The single-nucleotide polymorphism (SNP) known as 2q35-rs13387042 is associated with increased risk of estrogen receptor (ER) -positive and -negative breast cancer, according to a study published online July 1 in the Journal of the National Cancer Institute.
This study was undertaken to confirm previous research that identified this SNP as a marker of susceptibility to ER–positive breast cancer.
Roger L. Milne, Ph.D., of the Centro Nacional de Investigaciones Oncológicas in Madrid, and colleagues used data from 25 case-control studies in the Breast Cancer Association Consortium to study the genetic association of breast cancer risk and the SNP. The studies included more than 31,000 women with invasive breast cancer, more than 1,000 women with ductal carcinoma in situ, and almost 36,000 women who served as controls. Participants were from Europe and Asia.
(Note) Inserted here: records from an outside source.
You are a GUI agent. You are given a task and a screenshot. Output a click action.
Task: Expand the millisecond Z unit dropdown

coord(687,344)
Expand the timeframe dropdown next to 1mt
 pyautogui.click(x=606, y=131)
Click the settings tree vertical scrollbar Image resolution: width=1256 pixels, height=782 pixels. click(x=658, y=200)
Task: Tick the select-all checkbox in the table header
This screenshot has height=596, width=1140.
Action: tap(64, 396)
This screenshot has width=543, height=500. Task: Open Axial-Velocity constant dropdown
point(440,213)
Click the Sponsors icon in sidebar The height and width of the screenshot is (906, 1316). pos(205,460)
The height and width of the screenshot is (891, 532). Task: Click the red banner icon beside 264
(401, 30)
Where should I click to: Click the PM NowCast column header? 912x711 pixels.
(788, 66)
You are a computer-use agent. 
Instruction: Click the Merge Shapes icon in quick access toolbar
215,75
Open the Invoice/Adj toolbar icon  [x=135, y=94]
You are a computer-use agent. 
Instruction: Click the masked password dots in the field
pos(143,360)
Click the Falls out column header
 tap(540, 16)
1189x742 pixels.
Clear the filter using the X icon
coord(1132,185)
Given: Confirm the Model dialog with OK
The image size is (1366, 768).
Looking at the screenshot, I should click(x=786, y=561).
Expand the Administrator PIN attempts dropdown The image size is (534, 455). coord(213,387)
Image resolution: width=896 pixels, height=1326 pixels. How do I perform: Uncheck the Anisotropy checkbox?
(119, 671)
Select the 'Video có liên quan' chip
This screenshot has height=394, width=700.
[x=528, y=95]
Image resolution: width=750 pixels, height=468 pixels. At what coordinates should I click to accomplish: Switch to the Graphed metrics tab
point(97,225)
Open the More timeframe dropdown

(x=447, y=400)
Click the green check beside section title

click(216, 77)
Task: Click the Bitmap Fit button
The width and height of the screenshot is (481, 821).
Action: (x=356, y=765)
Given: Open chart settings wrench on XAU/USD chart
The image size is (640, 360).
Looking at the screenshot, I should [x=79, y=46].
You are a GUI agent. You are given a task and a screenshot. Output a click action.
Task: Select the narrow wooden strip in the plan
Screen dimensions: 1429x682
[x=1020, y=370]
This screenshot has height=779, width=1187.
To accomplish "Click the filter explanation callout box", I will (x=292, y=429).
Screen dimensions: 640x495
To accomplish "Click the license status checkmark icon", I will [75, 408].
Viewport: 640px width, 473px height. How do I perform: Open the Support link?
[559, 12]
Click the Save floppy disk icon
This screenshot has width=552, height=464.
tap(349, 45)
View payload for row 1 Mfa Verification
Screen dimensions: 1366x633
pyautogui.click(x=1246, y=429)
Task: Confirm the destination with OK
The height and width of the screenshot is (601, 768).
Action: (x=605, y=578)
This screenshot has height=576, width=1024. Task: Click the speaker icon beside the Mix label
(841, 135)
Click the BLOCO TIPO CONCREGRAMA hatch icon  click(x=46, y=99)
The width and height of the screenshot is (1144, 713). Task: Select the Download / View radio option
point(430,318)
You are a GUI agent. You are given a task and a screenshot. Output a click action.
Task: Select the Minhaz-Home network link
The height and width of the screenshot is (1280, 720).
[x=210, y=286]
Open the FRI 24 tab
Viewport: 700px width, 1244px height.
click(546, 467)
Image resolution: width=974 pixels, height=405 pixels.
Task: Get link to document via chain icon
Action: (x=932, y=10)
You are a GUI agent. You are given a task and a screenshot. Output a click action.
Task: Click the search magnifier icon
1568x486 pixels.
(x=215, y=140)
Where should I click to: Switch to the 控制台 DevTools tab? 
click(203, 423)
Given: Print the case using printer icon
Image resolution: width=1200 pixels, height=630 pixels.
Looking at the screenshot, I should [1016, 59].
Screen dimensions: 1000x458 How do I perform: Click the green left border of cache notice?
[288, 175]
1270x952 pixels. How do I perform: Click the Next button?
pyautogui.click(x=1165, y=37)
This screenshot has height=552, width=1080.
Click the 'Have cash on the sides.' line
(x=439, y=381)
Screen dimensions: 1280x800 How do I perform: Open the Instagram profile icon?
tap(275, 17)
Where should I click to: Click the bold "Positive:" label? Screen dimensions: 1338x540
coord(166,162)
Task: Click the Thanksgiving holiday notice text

The researchers found that carrying one of the two alleles of SNP 2q35-rs13387042 was associated with increased risk of breast cancer. The magnitude of the association, however, was lower than previously noted. This association was also observed in both ER-positive and ER-negative breast cancer in white women of European origin.
"SNP 2q35-rs13387042 lies in a 90-kb region of high linkage disequilibrium that contains neither known genes nor noncoding RNAs. The causal variant (or variants) in this region has not been determined, and it is possible that it may confer a higher risk than rs13387042," the authors write. "Elucidating the causal mechanism may improve our understanding of the etiology of breast cancer."
In an accompanying editorial, Kenneth Offit, M.D., MPH, of the Memorial Sloan-Kettering Cancer Center in New York, acknowledged the study's "highly statistically significant" findings. But, like many genome-wide association studies, he said, it requires further research.
According to Offit, however, the study is a "good example of the promises and challenges of current genetic epidemiologic approaches to SNP genotyping for breast cancer risk."